Supongo que los colaboradores cercanos del gobernador están buscando los argumentos más convincentes para rehacer su imagen y los “creativos” de las agencias de publicidad a su servicio están armando los espots más eficaces para calmar los ánimos. Cuando sus expertos en control de daños lo estimen oportuno, saldrá a decir que su gobierno capturará a los asesinos y hará que caiga sobre ellos “todo el peso de la ley”. Y tal vez hoy mismo o la semana próxima hayan caído tres o cuatro delincuentes, pero nadie garantiza que sean los que mataron al joven Sicilia y sus amigos.
La guerra del presidente Calderón se ha vuelto contra nosotros y va a seguir cuando menos por siete u ocho años más, advirtió ayer Genaro García Luna. Y yo digo que puede seguir por varias generaciones y el gobierno de México no acabará con un fenómeno criminal supranacional.
Si la guerra no se librara en territorio mexicano con muertos mexicanos, el problema se trasladaría a Estados Unidos y dudo que ellos movilizaran a su ejército y sus marines para combatir a los delincuentes, como no lo han hecho con las empresas que almacenan y distribuyen las drogas hasta llegar a los consumidores y luego introducen las ganancias en los flujos financieros normales. Llevamos cuatro años haciéndole el trabajo sucio a la DEA.
En México operan varias o muchas organizaciones de narcotraficantes y el gobierno no puede permitirlo, pero el Estado no tiene derecho a sacrificar a la población civil en aras de combatir a los delincuentes. Lo que exigieron las manifestaciones de ayer es que se haga bien lo que se está haciendo mal, pues ha aumentado el consumo de drogas y se ha creado un clima de inseguridad y miedo que sólo encuentra parangón en tiempos de guerra civil.

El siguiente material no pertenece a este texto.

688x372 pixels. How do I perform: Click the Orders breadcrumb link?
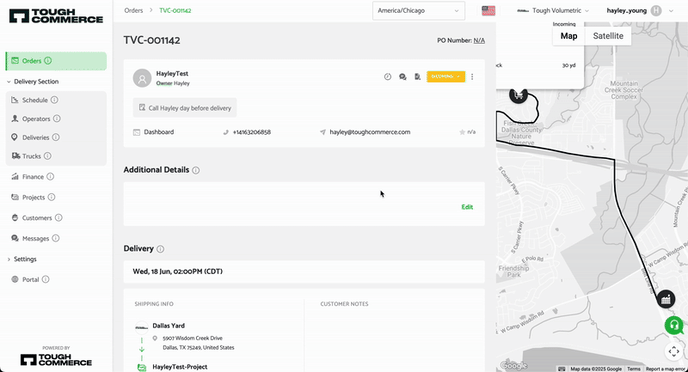pos(133,11)
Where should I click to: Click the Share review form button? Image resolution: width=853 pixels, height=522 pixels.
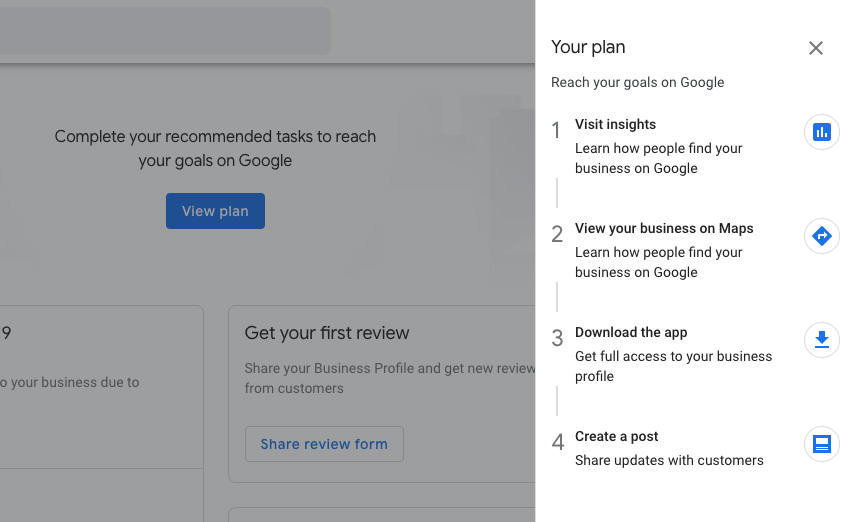coord(324,444)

Nuestros jóvenes tienen derecho a vivir, a estudiar, a trabajar, a divertirse, a construir sus vidas, y el Estado no sólo ha sido incapaz de garantizarles esos derechos, sino que ha contribuido a que se violen. Se han perdido vidas humanas y se han truncado destinos personales como el de Juan Francisco Sicilia, sus amigos y los miles de muchachos y muchachas inocentes cuyos nombres pasaron efímeramente por los medios y hoy son sólo parte de una cifra.

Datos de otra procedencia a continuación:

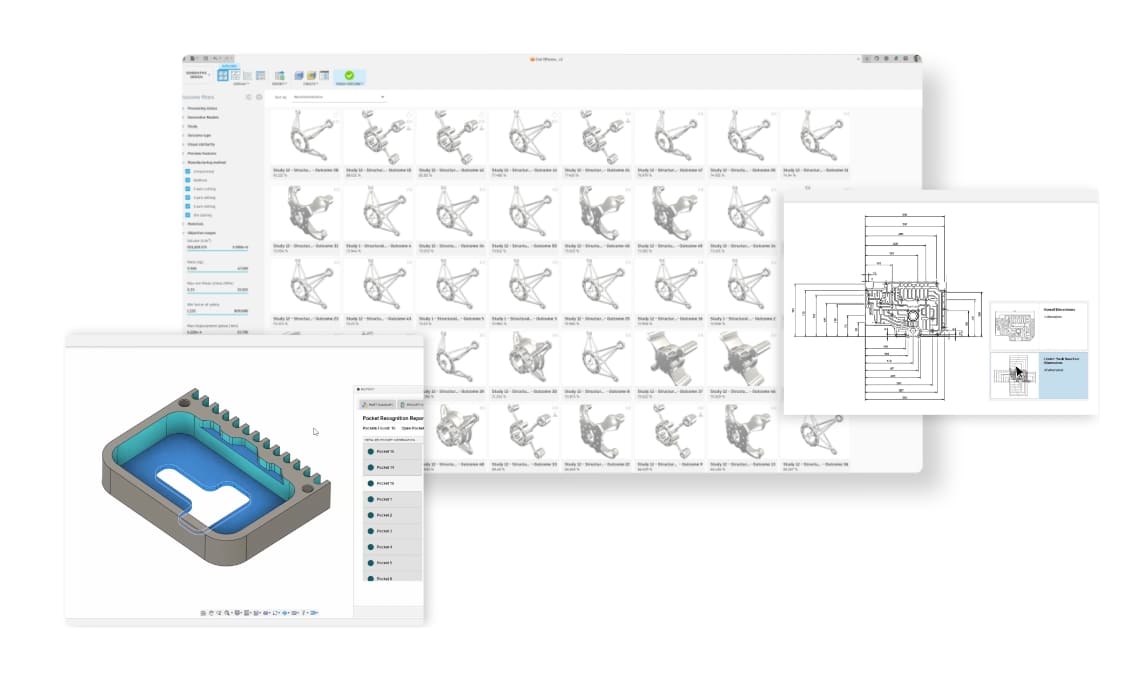This screenshot has width=1124, height=674.
Task: Select the Under Yoke Section Dimension thumbnail
Action: [x=1018, y=372]
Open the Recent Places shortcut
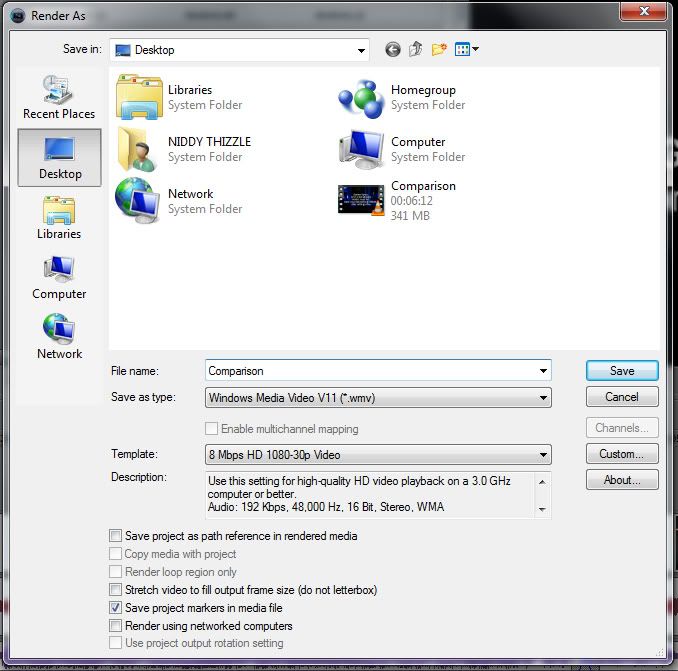678x671 pixels. [59, 97]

En las ciudades pululan grupos de jóvenes que han sido excluidos de dos instituciones básicas de la sociedad: la escuela y la economía formal. Se han quedado a la vera del camino, y en los márgenes está la delincuencia. El crimen organizado sí tiene lugar para los excluidos: los más fuertes y arrojados son entrenados como sicarios, otros forman los enjambres de vendedores de drogas al menudeo.
Los ejércitos del narcotráfico están formados por los jóvenes que no tienen un lugar en el México formal. Son asesinos como resultado de la exclusión. Son temibles porque ya lo perdieron todo o nunca tuvieron nada, pero han visto en la televisión que hay gente con automóviles, prestigio y todo aquello que parece comprar el dinero.
El gobierno dice que la mayor parte de los muertos son criminales y eso me hace pensar que si tuviera suficiente capacidad de fuego, acabaría con todos los que quedan vivos, eliminaría a balazos al crimen organizado y de paso reduciría la marginación social. Por fortuna “toda la fuerza del Estado” no alcanza para eso. O no todavía.
No tengo esperanzas de que el actual gobierno cambie su estrategia, pero sí esperaría que la gente considere lo que está pasando cuando vaya a votar. Y que el próximo presidente asuma otras prioridades: la paz interior y la equidad social: la vida por encima de la muerte.